World War II marked a retreat from the existing notions of women’s capabilities and proper roles. With the men gone at war, women had to take over the work force. Government propaganda encouraged women to do their patriotic duty by leaving their homes and entering the workplace. At the wartime peak in July 1944, 19 million women were employed. This was an increase of 47% over the level in March of 1940. For the first time, married women outnumbered single women in the work force. Women over thirty-five made up 60% of the increase in the labor force. Girls between 14 and 19 added another 17.3% to the total (Anderson 4). Women took over the common jobs of building ships and planes, becoming lumberjacks, train conductors, steelworkers, and drill press operators (Rappaport 224). Patriotism was only one of the many motivations for women to sign up for work. Economic necessity, the excitement and challenge of work, the need to cope with the loneliness and anxiety caused by having their husbands and sons overseas, a disaffection from housework, a desire for more social independence, the sense of purpose accompanying productive work, and other such personal considerations complemented the desire to help in the war effort. Seattle City bus driver, Josephine Bucklin said, “‘ We do feel we’re doing something concrete for the war effort. Besides, it’s thrilling work, and exciting, and something women have never been allowed to do before”‘(Anderson 26-28).

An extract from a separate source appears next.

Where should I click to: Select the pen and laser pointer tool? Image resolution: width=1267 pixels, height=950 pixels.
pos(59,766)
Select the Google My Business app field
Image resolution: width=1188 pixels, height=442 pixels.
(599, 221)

Not only did the war bring large numbers of newcomers to the labor force, it also provided a wonderful opportunity for upward mobility for millions of women who had previous work experience. The wartime system of labor priorities enabled women to escape the low-paying female – dominated fields of domestic and personal service. Women could now obtain jobs in the burgeoning war industries or in the government. Between 1940 and 1944, the number of women employed in manufacturing increased 141 percent, while those in domestic service declined by 20 percent (de Pauw 144). Wartime imperatives were therefore undermining the sex – segregated labor market and the ideas that preserved it. This got rid of a long impediment to economic advancement for women. Some long – standing iniquities were also disappearing. In 1942 the National War Labor Board established an equal pay principle when it decided that same rates should be paid to women when the work they did was the same as the work done by men. Union contracts containing inequitable pay were allowed to remain in force. Pay scales for jobs traditionally performed by women were presumed to be acceptable and pay differentials were allowed in some cases. Despite these loopholes, some firms did pay women equally, and the differences between men and women’s average earnings slightly narrowed during the war years. This was primarily because of the increased demand for women in the workplace (5-6).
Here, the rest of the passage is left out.